- _Work to complete_: Of all the lines below, output only those starting at the one with "Open the help" and ending at the one with "Jump to the first carousel dot", both ends included, exactly as written.

- _Data excerpts_:
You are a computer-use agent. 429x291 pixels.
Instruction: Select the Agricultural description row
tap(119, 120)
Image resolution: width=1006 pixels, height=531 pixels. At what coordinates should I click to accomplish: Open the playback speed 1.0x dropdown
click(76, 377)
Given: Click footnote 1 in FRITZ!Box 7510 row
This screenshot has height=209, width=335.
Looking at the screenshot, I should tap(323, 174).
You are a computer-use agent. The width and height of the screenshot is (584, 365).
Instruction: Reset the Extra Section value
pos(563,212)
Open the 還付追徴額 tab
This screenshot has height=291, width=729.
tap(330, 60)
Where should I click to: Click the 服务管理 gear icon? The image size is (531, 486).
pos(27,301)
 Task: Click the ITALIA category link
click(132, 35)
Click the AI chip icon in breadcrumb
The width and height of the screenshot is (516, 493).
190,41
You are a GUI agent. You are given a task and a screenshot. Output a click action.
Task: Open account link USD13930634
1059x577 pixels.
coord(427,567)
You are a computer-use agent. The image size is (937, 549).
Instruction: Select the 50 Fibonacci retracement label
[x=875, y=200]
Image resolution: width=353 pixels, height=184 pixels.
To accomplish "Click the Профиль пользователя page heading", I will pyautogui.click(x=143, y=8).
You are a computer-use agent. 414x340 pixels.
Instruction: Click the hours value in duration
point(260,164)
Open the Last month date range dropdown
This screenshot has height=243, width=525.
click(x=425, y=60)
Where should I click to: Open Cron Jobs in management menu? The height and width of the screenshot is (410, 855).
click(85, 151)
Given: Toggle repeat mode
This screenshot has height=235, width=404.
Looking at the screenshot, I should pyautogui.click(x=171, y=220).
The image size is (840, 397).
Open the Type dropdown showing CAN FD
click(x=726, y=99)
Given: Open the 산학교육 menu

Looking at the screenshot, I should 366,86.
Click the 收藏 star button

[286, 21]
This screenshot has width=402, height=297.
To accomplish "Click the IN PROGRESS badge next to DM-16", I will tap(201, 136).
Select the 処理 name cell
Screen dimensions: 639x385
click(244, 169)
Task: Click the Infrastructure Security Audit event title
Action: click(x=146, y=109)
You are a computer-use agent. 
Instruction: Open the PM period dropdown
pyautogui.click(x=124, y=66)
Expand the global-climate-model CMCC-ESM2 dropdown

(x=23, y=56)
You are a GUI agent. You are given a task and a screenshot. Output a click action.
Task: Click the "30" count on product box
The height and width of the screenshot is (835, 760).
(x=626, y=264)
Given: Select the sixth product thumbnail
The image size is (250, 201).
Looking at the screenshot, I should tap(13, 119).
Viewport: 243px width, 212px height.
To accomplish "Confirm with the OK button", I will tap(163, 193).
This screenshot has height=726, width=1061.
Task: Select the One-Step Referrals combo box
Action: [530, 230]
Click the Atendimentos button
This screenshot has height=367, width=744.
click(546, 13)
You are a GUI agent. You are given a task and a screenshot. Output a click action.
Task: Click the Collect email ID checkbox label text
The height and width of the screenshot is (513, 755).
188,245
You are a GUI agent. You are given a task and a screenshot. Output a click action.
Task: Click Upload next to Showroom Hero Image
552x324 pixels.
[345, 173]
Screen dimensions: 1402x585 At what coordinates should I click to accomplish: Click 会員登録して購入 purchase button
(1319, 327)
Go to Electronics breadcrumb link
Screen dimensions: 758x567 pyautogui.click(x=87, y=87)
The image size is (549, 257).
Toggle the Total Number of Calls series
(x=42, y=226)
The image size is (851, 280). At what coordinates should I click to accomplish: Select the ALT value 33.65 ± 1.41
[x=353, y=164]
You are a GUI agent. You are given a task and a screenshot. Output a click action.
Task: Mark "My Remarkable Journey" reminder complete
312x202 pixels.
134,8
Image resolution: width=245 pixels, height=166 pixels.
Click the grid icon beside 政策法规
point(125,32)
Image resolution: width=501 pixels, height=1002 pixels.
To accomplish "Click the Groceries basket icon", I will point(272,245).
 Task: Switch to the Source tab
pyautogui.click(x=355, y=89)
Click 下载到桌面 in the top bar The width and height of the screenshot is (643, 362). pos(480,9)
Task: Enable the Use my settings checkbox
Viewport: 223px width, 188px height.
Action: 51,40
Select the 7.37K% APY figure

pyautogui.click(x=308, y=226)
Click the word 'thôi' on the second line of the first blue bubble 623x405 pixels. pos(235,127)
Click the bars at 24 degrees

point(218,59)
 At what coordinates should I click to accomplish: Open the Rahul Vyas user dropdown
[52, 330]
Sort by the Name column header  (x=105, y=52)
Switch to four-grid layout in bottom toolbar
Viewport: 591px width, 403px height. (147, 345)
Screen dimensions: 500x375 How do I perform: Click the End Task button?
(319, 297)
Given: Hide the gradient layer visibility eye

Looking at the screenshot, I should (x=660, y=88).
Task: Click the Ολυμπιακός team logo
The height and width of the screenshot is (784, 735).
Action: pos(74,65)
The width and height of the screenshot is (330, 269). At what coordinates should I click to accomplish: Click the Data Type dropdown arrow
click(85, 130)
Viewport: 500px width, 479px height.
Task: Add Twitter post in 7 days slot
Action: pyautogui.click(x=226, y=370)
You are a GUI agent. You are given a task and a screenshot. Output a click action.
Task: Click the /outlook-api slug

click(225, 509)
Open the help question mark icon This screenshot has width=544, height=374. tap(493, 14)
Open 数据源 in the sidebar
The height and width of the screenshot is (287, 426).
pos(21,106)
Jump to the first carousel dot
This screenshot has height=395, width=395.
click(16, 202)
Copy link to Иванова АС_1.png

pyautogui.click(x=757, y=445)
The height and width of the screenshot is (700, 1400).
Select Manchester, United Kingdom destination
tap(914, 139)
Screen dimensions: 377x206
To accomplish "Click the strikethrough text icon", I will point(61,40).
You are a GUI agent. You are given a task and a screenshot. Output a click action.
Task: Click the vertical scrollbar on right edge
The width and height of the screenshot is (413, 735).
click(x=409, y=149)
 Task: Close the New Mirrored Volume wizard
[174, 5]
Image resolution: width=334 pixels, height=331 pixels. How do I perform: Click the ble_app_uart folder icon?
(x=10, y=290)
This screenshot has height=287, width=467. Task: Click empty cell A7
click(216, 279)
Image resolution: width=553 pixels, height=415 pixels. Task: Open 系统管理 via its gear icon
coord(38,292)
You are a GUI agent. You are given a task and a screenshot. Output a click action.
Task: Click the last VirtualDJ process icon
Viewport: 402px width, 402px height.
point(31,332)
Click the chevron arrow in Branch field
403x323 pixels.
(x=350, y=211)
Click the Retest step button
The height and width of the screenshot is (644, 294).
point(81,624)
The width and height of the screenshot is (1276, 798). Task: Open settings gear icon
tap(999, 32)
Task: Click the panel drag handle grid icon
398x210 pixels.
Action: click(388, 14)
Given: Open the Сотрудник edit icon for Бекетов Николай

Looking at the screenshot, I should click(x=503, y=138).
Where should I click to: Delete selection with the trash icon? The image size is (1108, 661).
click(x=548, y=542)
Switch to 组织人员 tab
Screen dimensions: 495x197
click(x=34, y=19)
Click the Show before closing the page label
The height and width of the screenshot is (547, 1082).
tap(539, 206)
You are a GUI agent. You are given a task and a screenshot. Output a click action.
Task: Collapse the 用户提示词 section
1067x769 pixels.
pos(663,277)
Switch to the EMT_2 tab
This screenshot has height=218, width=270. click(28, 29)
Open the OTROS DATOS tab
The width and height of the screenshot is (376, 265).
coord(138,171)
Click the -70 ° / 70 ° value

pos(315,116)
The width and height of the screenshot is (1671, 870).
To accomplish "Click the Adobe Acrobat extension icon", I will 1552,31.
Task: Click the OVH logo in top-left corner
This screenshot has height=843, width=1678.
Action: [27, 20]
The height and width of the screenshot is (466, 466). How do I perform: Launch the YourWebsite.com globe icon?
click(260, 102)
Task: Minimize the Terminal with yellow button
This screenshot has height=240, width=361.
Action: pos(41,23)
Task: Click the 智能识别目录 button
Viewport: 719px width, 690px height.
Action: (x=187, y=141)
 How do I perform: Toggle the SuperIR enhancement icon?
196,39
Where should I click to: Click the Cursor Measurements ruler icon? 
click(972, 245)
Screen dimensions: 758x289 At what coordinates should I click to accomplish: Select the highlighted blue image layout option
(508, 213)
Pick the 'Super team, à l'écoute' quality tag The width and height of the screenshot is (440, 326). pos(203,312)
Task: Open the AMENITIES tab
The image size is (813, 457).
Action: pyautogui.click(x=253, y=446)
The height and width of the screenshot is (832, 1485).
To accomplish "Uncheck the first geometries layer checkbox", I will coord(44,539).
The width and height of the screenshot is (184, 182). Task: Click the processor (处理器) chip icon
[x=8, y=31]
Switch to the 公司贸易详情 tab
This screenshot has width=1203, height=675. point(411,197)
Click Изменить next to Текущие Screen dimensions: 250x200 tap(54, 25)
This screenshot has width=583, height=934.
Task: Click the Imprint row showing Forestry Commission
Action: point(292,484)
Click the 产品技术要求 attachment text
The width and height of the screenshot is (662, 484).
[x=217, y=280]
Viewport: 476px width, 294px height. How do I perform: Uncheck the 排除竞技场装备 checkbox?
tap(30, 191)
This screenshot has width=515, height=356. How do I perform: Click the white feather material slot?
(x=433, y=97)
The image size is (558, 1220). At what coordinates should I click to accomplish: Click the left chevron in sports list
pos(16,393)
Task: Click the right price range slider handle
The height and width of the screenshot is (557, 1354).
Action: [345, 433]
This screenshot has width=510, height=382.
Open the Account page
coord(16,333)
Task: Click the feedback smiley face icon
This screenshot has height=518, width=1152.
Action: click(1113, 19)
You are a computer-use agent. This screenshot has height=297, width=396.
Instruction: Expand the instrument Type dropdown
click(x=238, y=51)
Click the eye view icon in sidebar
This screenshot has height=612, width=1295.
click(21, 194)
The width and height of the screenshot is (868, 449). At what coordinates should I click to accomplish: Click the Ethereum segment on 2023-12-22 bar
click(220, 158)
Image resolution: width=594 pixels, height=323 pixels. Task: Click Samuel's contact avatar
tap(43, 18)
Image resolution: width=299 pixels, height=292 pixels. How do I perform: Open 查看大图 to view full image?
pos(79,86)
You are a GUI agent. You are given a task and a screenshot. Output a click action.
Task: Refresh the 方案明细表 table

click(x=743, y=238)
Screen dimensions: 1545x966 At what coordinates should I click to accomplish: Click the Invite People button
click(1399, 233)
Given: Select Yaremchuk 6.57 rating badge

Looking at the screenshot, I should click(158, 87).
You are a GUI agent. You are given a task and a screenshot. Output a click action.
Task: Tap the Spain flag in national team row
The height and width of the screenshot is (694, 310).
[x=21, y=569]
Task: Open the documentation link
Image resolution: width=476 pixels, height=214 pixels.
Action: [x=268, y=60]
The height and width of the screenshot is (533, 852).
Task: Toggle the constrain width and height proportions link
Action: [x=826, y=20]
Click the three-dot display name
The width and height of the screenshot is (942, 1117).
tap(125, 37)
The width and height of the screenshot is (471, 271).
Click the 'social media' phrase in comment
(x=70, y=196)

- _Answer section_:
Open the help question mark icon This screenshot has width=544, height=374. tap(493, 14)
Open 数据源 in the sidebar
The height and width of the screenshot is (287, 426).
pos(21,106)
Jump to the first carousel dot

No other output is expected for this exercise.